Print the data that follows again, keeping every line exact.

** Entries supplied follows **

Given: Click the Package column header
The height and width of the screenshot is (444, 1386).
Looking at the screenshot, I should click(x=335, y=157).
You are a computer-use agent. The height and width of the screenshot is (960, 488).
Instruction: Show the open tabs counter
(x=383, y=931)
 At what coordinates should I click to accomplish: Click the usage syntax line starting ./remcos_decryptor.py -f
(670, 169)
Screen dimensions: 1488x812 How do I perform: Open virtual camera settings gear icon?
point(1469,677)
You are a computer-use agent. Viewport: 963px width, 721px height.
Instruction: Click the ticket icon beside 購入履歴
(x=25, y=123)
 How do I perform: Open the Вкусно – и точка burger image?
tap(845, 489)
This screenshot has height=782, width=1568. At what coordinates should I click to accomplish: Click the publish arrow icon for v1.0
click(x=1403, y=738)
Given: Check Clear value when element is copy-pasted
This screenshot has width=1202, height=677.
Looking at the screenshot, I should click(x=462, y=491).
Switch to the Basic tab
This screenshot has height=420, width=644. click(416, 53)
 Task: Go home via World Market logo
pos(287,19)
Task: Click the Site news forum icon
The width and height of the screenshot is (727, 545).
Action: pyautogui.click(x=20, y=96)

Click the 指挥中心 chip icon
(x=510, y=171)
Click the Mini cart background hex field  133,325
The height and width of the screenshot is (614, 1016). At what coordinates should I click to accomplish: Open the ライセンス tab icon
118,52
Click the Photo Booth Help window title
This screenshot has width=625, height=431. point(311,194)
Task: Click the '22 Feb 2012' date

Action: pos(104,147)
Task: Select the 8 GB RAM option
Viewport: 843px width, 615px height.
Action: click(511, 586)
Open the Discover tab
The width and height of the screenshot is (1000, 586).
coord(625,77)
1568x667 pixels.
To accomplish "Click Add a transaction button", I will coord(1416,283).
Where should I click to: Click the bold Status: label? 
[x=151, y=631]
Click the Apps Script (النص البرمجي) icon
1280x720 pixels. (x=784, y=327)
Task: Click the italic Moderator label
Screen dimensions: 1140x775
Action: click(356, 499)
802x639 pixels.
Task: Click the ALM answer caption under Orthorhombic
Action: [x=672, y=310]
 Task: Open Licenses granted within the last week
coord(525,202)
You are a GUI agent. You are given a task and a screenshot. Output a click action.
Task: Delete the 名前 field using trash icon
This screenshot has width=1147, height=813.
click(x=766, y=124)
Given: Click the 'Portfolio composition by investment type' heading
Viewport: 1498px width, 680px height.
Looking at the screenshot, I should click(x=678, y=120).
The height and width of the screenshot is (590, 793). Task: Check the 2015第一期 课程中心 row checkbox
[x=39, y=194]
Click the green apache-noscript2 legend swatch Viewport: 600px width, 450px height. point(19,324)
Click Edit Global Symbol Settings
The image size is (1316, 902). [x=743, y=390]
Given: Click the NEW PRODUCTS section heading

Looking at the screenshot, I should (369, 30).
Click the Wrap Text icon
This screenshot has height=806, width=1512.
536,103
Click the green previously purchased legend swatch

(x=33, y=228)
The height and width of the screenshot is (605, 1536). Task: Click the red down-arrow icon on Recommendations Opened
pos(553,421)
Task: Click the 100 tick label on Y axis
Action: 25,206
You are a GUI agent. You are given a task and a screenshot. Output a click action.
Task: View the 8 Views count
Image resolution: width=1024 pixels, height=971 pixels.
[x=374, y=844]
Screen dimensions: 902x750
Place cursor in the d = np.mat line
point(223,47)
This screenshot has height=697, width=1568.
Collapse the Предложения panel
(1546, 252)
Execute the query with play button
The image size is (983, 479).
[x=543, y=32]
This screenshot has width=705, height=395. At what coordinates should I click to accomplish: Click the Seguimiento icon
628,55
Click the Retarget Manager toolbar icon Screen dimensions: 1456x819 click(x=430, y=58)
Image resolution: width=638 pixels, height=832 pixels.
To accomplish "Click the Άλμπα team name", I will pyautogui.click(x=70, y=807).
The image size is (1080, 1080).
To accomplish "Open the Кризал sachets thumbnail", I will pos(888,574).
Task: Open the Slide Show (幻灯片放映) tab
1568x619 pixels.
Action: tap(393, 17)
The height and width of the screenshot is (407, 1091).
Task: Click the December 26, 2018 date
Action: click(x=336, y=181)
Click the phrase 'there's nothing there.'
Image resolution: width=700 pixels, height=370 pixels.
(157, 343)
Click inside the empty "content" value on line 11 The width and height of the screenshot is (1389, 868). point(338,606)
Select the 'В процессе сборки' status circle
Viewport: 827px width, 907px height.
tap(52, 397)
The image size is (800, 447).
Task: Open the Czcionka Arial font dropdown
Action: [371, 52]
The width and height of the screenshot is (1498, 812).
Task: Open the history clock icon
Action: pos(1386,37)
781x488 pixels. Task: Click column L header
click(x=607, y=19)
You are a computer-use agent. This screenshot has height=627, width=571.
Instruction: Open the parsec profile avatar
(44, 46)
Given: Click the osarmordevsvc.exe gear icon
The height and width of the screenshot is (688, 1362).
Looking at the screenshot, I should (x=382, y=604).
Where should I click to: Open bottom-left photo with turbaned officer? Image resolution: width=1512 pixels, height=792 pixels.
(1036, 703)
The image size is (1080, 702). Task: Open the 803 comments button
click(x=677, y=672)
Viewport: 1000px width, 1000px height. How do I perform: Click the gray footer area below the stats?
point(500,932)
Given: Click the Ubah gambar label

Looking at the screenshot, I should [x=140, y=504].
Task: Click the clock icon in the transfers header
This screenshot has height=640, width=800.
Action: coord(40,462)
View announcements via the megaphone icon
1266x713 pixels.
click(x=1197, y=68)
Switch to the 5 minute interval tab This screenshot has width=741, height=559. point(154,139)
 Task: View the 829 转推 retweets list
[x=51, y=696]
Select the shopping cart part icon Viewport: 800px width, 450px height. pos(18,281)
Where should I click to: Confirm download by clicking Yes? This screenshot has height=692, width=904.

** End of Entries supplied **

*Solution to the exercise:*
Given: Click the Package column header
The height and width of the screenshot is (444, 1386).
Looking at the screenshot, I should click(x=335, y=157).
You are a computer-use agent. The height and width of the screenshot is (960, 488).
Instruction: Show the open tabs counter
(x=383, y=931)
 At what coordinates should I click to accomplish: Click the usage syntax line starting ./remcos_decryptor.py -f
(670, 169)
Screen dimensions: 1488x812 How do I perform: Open virtual camera settings gear icon?
point(1469,677)
You are a computer-use agent. Viewport: 963px width, 721px height.
Instruction: Click the ticket icon beside 購入履歴
(x=25, y=123)
 How do I perform: Open the Вкусно – и точка burger image?
tap(845, 489)
This screenshot has height=782, width=1568. At what coordinates should I click to accomplish: Click the publish arrow icon for v1.0
click(x=1403, y=738)
Given: Check Clear value when element is copy-pasted
This screenshot has width=1202, height=677.
Looking at the screenshot, I should click(x=462, y=491).
Switch to the Basic tab
This screenshot has height=420, width=644. click(416, 53)
 Task: Go home via World Market logo
pos(287,19)
Task: Click the Site news forum icon
The width and height of the screenshot is (727, 545).
Action: pyautogui.click(x=20, y=96)

Click the 指挥中心 chip icon
(x=510, y=171)
Click the Mini cart background hex field  133,325
The height and width of the screenshot is (614, 1016). At what coordinates should I click to accomplish: Open the ライセンス tab icon
118,52
Click the Photo Booth Help window title
This screenshot has width=625, height=431. point(311,194)
Task: Click the '22 Feb 2012' date

Action: pos(104,147)
Task: Select the 8 GB RAM option
Viewport: 843px width, 615px height.
Action: click(511, 586)
Open the Discover tab
The width and height of the screenshot is (1000, 586).
coord(625,77)
1568x667 pixels.
To accomplish "Click Add a transaction button", I will coord(1416,283).
Where should I click to: Click the bold Status: label? 
[x=151, y=631]
Click the Apps Script (النص البرمجي) icon
1280x720 pixels. (x=784, y=327)
Task: Click the italic Moderator label
Screen dimensions: 1140x775
Action: click(356, 499)
802x639 pixels.
Task: Click the ALM answer caption under Orthorhombic
Action: [x=672, y=310]
 Task: Open Licenses granted within the last week
coord(525,202)
You are a GUI agent. You are given a task and a screenshot. Output a click action.
Task: Delete the 名前 field using trash icon
This screenshot has width=1147, height=813.
click(x=766, y=124)
Given: Click the 'Portfolio composition by investment type' heading
Viewport: 1498px width, 680px height.
Looking at the screenshot, I should click(x=678, y=120).
The height and width of the screenshot is (590, 793). Task: Check the 2015第一期 课程中心 row checkbox
[x=39, y=194]
Click the green apache-noscript2 legend swatch Viewport: 600px width, 450px height. point(19,324)
Click Edit Global Symbol Settings
The image size is (1316, 902). [x=743, y=390]
Given: Click the NEW PRODUCTS section heading

Looking at the screenshot, I should (369, 30).
Click the Wrap Text icon
This screenshot has height=806, width=1512.
536,103
Click the green previously purchased legend swatch

(x=33, y=228)
The height and width of the screenshot is (605, 1536). Task: Click the red down-arrow icon on Recommendations Opened
pos(553,421)
Task: Click the 100 tick label on Y axis
Action: 25,206
You are a GUI agent. You are given a task and a screenshot. Output a click action.
Task: View the 8 Views count
Image resolution: width=1024 pixels, height=971 pixels.
[x=374, y=844]
Screen dimensions: 902x750
Place cursor in the d = np.mat line
point(223,47)
This screenshot has height=697, width=1568.
Collapse the Предложения panel
(1546, 252)
Execute the query with play button
The image size is (983, 479).
[x=543, y=32]
This screenshot has width=705, height=395. At what coordinates should I click to accomplish: Click the Seguimiento icon
628,55
Click the Retarget Manager toolbar icon Screen dimensions: 1456x819 click(x=430, y=58)
Image resolution: width=638 pixels, height=832 pixels.
To accomplish "Click the Άλμπα team name", I will pyautogui.click(x=70, y=807).
The image size is (1080, 1080).
To accomplish "Open the Кризал sachets thumbnail", I will pos(888,574).
Task: Open the Slide Show (幻灯片放映) tab
1568x619 pixels.
Action: tap(393, 17)
The height and width of the screenshot is (407, 1091).
Task: Click the December 26, 2018 date
Action: click(x=336, y=181)
Click the phrase 'there's nothing there.'
Image resolution: width=700 pixels, height=370 pixels.
(157, 343)
Click inside the empty "content" value on line 11 The width and height of the screenshot is (1389, 868). point(338,606)
Select the 'В процессе сборки' status circle
Viewport: 827px width, 907px height.
tap(52, 397)
The image size is (800, 447).
Task: Open the Czcionka Arial font dropdown
Action: [371, 52]
The width and height of the screenshot is (1498, 812).
Task: Open the history clock icon
Action: pos(1386,37)
781x488 pixels. Task: Click column L header
click(x=607, y=19)
You are a computer-use agent. This screenshot has height=627, width=571.
Instruction: Open the parsec profile avatar
(44, 46)
Given: Click the osarmordevsvc.exe gear icon
The height and width of the screenshot is (688, 1362).
Looking at the screenshot, I should (x=382, y=604).
Where should I click to: Open bottom-left photo with turbaned officer? Image resolution: width=1512 pixels, height=792 pixels.
(1036, 703)
The image size is (1080, 702). Task: Open the 803 comments button
click(x=677, y=672)
Viewport: 1000px width, 1000px height. How do I perform: Click the gray footer area below the stats?
point(500,932)
Given: Click the Ubah gambar label

Looking at the screenshot, I should [x=140, y=504].
Task: Click the clock icon in the transfers header
This screenshot has height=640, width=800.
Action: coord(40,462)
View announcements via the megaphone icon
1266x713 pixels.
click(x=1197, y=68)
Switch to the 5 minute interval tab This screenshot has width=741, height=559. point(154,139)
 Task: View the 829 转推 retweets list
[x=51, y=696]
Select the shopping cart part icon Viewport: 800px width, 450px height. pos(18,281)
Where should I click to: Confirm download by clicking Yes? This screenshot has height=692, width=904.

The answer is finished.